Claude Reins is excellent as the counterweight to Grant’s Devlin. He worships Alicia and is arguably more loving towards her until he realises that she is an American agent. The film is full of Hitchcock trademarks including, the dominating and ugly mother-figure, played here by Leopoldine Konstantin, Sebastian’s controlling mother. Alfred Hitchcock employs his MacGuffin plot device in the whole uranium story. (The MacGuffin was a technique designed to create suspense but is ultimately of no particular consequence apart from being a coat-hanger on which to hang the central story.) In 1944, Hitchcock was researching uranium (months before the first atomic bombs were dropped on Hiroshima and Nagasaki) in order to try and convince his skeptical producer, David O Selznick, of the plausibility of his atomic bomb plot device. Hitchcock went to speak to a top scientist at the Manhattan project and, in his own words, asked him:

“Doctor, how big would an atom bomb be?” The scene that follows! He jumps up, yelling, “Do you want to be arrested? Do you want to get me arrested, too?” Then he spends an hour explaining to me that it was impossible to make the atom bomb, that the atom bomb would never be made, and that consequently I should not make the atom bomb my MacGuffin.”(1)

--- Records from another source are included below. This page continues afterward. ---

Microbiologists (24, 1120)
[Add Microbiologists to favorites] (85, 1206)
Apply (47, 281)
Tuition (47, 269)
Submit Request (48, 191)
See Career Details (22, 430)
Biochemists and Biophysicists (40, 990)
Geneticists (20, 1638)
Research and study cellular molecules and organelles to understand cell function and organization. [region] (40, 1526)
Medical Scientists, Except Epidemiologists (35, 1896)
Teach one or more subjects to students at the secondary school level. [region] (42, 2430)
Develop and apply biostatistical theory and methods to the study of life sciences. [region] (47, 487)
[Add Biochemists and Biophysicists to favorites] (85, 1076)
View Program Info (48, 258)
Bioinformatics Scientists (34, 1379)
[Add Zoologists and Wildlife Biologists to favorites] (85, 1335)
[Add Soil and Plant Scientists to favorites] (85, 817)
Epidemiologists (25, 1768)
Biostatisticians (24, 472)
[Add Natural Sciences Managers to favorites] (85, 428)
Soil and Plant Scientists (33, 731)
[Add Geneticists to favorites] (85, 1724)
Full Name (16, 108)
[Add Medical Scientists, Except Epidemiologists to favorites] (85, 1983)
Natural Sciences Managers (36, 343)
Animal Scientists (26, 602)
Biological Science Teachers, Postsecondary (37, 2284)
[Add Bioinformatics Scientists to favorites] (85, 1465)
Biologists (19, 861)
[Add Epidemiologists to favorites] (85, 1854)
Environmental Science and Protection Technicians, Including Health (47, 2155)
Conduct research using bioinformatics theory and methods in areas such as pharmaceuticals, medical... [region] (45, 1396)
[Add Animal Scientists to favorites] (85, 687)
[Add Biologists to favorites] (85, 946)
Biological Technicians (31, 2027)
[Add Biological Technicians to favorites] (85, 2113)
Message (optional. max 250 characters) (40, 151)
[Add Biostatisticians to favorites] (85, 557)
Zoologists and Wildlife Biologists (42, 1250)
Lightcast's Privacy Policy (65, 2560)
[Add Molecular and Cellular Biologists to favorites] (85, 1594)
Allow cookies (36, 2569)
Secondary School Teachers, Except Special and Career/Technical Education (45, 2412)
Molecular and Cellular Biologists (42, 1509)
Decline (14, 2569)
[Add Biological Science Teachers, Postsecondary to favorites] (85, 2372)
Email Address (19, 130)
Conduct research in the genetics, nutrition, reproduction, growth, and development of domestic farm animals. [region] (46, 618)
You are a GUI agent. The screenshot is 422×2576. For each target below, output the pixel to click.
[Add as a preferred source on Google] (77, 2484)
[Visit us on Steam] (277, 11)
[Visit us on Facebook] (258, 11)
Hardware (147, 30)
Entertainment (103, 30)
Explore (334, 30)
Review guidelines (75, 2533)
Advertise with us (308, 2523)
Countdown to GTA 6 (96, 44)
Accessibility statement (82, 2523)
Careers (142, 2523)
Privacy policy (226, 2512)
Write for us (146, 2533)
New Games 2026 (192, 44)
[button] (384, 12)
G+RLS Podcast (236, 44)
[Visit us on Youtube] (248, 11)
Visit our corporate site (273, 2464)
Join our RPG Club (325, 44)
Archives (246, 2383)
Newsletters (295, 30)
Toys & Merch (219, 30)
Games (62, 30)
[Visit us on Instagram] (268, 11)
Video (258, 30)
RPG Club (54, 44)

Hitchcock’s thorough research aroused FBI suspicion, and they watched him closely for three months. He cynically congratulated himself for his foresight:

..and two years [...] later the bomb exploded on Hiroshima. And the movie made eight million dollars.

Notorious is not, however, a cynical film, nor is it a film about an atomic bomb plot. The power of the story lies ultimately in the portrayal of Alicia by Ingrid Bergman; a complex character who is trying to atone for her father’s guilt whilst also putting her own frivolous past behind her. Her secret meetings with Devlin where she reports on her Nazi partner’s activities – and her activities with him – are wonderfully conceived, and Bergman captures the torment of a woman who wants to complete the job but realises her commitment to it may lose her the person she really loves.


1) Alfred Hitchcock: Interviews, Sidney Gottlieb (editor). University Press of Mississippi, 2003.